Any Proxmox Ceph Users Interested in helping test Benji

adamb

Famous Member
Mar 1, 2012
1,329
77
113
Hoping this doesn't cause any issues as far as the rules go.

I have been testing this for well over 6 months now and its been really solid for a Ceph backup solution.

https://github.com/elemental-lf/benji

I backup my ceph rbd volumes every night via benji and the overall space usage is still only equal to one copy. The deduplication and compression aspects are awsome.

Only issue is it needs more testers! Easily one of the best backup solutions I have worked with to date! Can't wait to see it go stable. Good news is its a fork of backy2 which has a pretty good following. However Benji has some great enhancements to make it shine.

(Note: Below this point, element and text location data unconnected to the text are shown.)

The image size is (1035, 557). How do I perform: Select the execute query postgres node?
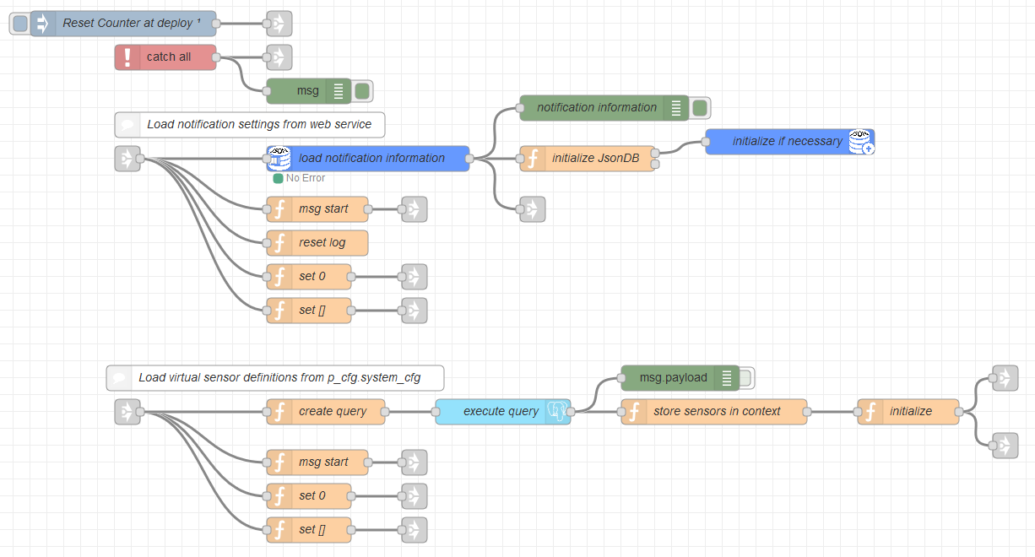click(501, 412)
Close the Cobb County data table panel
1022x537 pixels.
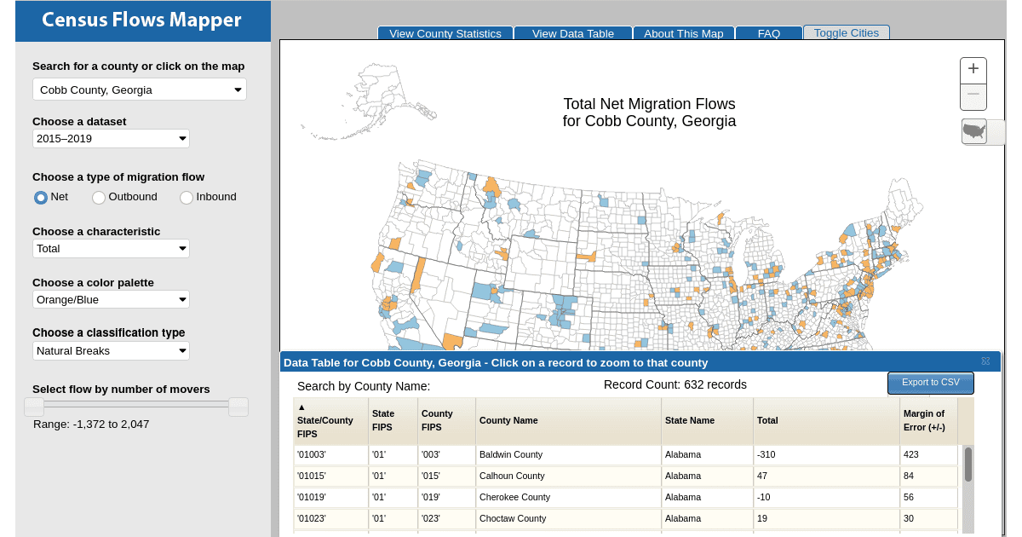tap(985, 361)
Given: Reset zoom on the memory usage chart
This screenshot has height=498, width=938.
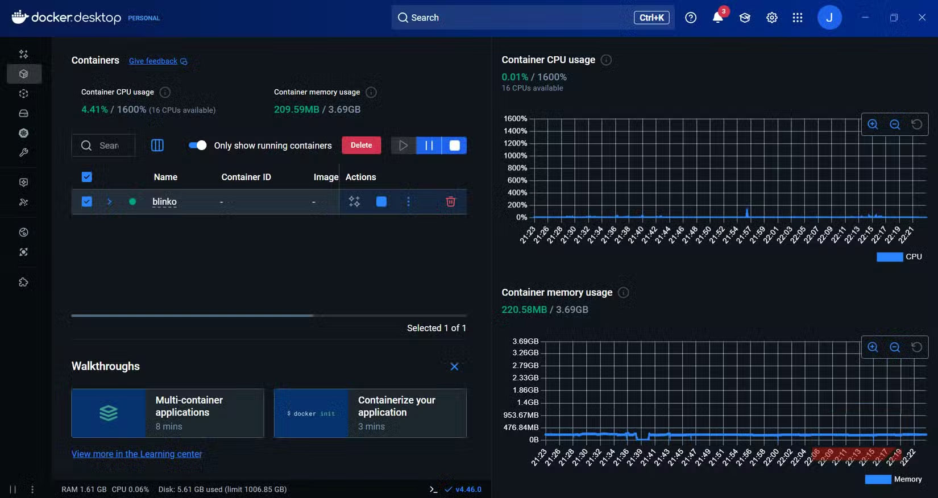Looking at the screenshot, I should coord(916,347).
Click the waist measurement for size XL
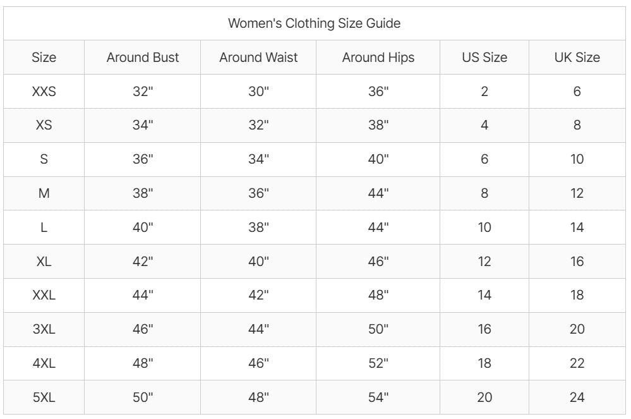Screen dimensions: 631x419 [258, 262]
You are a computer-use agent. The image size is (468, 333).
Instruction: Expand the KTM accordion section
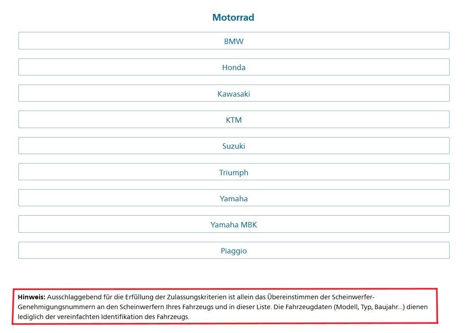pyautogui.click(x=234, y=120)
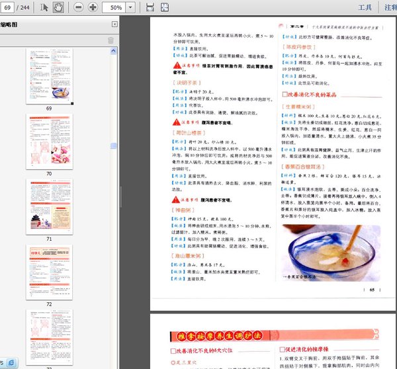Jump to the page 70 thumbnail
This screenshot has height=369, width=397.
click(49, 140)
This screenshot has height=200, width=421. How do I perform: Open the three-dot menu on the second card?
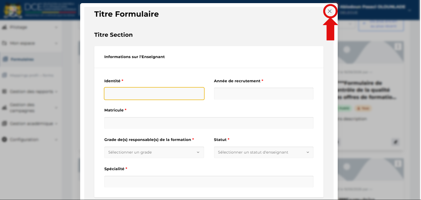click(x=398, y=164)
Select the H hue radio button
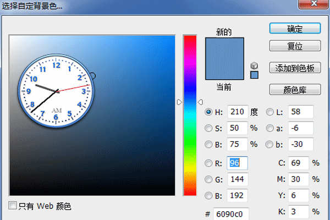This screenshot has width=330, height=220. point(208,112)
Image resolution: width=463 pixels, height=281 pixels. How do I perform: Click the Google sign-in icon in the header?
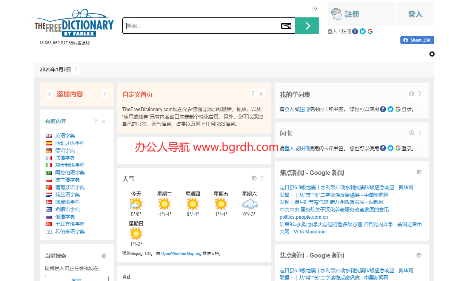[370, 31]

I was hoping the proxmox community might help bring Benji to a stable release. Anyone interested in testing?
 
I've been running this about 4 months now and it really has been great. I setup the destination to use Ceph's rados gateway (S3 compatible) with 256 bit AES encryption and compression. Duplication and backing up source RBD images using fast-diff (now possible with recent Ceph kernel module changes) makes it super fast and efficient. I get about 500MiB/s on deltas to an erasure coded hdd pool.

The ability to mount backup images using nbd and then mount the file systems for selective recovery is super useful and one can easily amend a VM to reference the resulting block device without first having to restore the entire image.
 
Hi, I have looked at this some months ago, it was looking great.

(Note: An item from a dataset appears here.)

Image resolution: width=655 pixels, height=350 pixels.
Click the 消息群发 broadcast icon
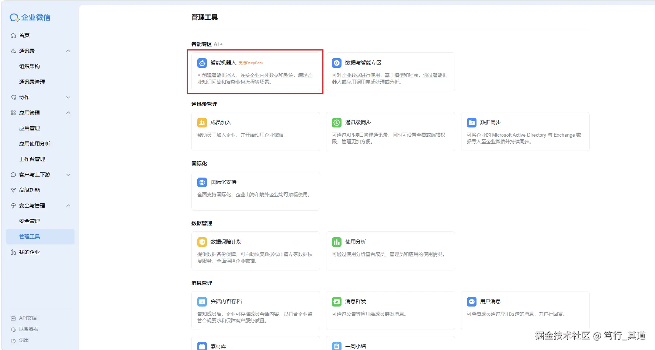[336, 301]
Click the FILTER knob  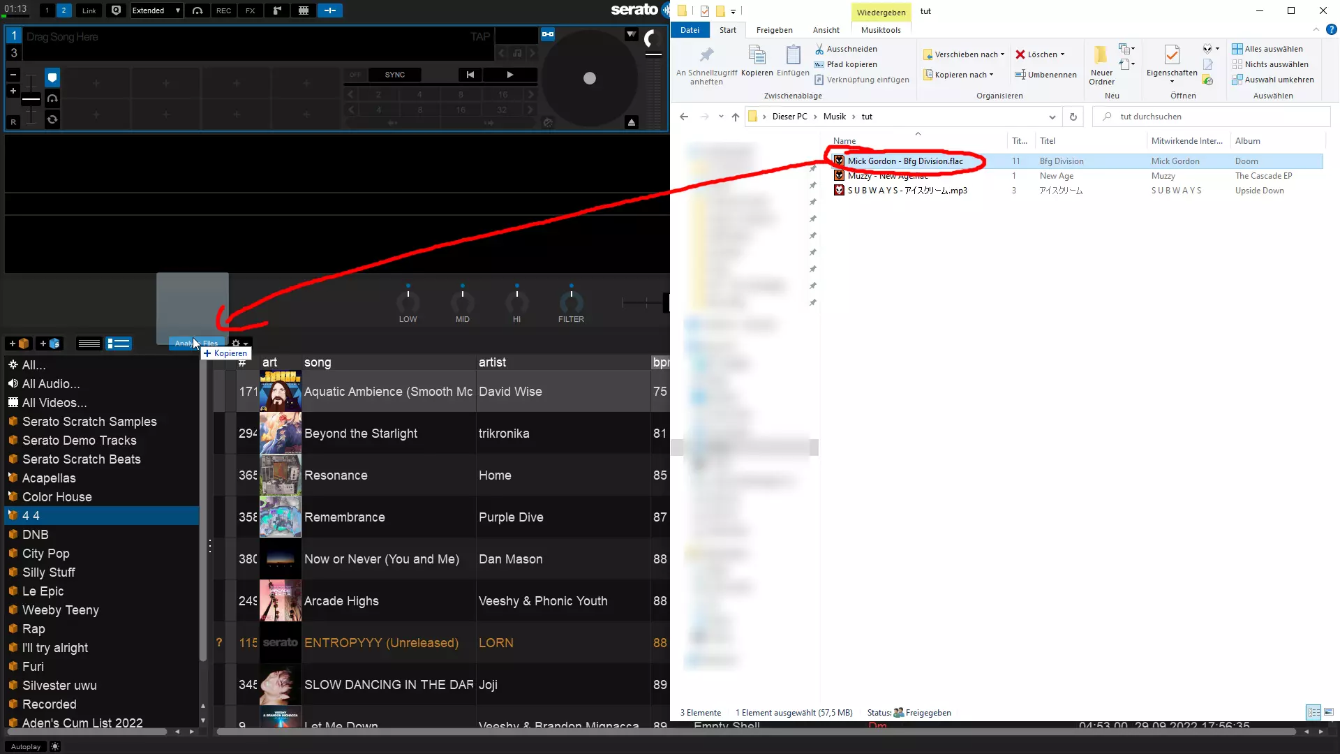click(x=571, y=303)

But for our ceph proxmox backups, we have implemented our own solution, as we want to have a ceph storage as backup storage. (ceph->ceph backup), as It's really easier to keep snapshot history on backup storage without need to merge/compare diff backup, we simply import delta rbd.
we also need to possibility to restore files from the backup snapshot fast.
and we also needed proxmox api integration (for agent fsfreeze before snapshot)

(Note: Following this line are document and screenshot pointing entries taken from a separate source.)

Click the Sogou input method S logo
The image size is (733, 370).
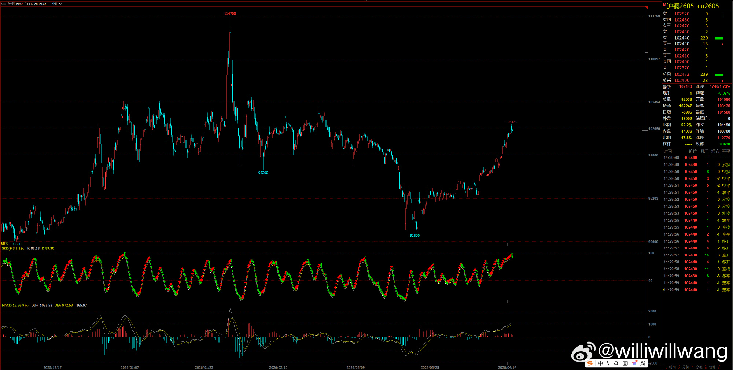(x=590, y=363)
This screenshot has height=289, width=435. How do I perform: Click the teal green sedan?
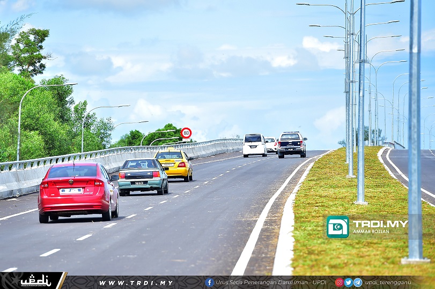coord(143,176)
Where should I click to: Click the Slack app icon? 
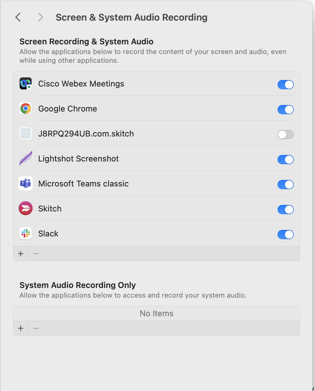(x=26, y=234)
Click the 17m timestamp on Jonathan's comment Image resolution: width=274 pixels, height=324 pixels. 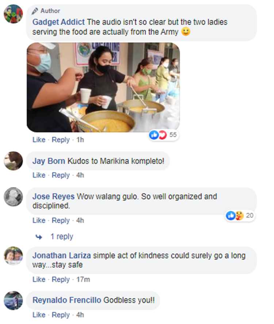[83, 279]
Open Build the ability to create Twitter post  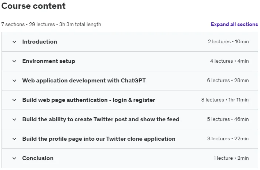(x=101, y=119)
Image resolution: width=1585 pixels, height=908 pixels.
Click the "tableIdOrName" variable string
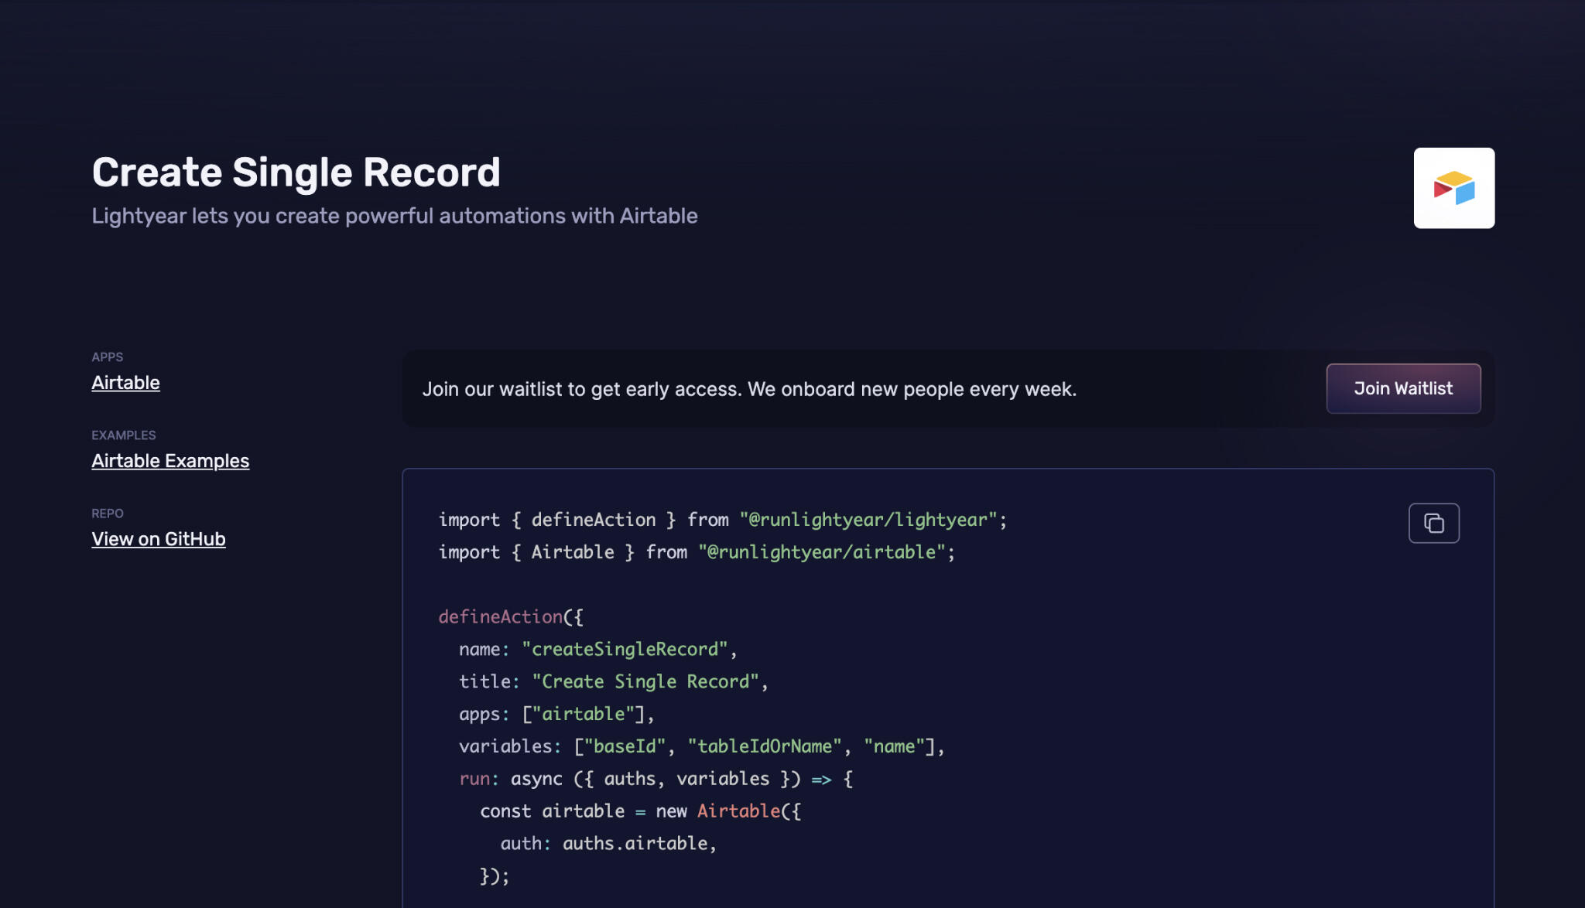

If somebody want to test it, we have released code to github
https://github.com/JackSlateur/backurne

(maybe it's lack a little bit of documentation)
 
Hi, I have looked at this some months ago, it was looking great.

But for our ceph proxmox backups, we have implemented our own solution, as we want to have a ceph storage as backup storage. (ceph->ceph backup), as It's really easier to keep snapshot history on backup storage without need to merge/compare diff backup, we simply import delta rbd.
we also need to possibility to restore files from the backup snapshot fast.
and we also needed proxmox api integration (for agent fsfreeze before snapshot)

If somebody want to test it, we have released code to github
https://github.com/JackSlateur/backurne

(maybe it's lack a little bit of documentation)

Interesting as well. We had a need/requirement to have our backups on a different solution. We also needed the ability to restore filesystem level backups quickly and efficiently to other types of systems with older kernels.

We could possibly be building out a new ceph cluster with different requirements that your project might fit well. I have added it to my list!
 
I've been running this about 4 months now and it really has been great. I setup the destination to use Ceph's rados gateway (S3 compatible) with 256 bit AES encryption and compression. Duplication and backing up source RBD images using fast-diff (now possible with recent Ceph kernel module changes) makes it super fast and efficient. I get about 500MiB/s on deltas to an erasure coded hdd pool.

The ability to mount backup images using nbd and then mount the file systems for selective recovery is super useful and one can easily amend a VM to reference the resulting block device without first having to restore the entire image.

Awesome to hear some are already making use of Benji!
 
Joining the discussion with questions.

Are you using benji "by itself" or are you using pve-snapbackup wrapper?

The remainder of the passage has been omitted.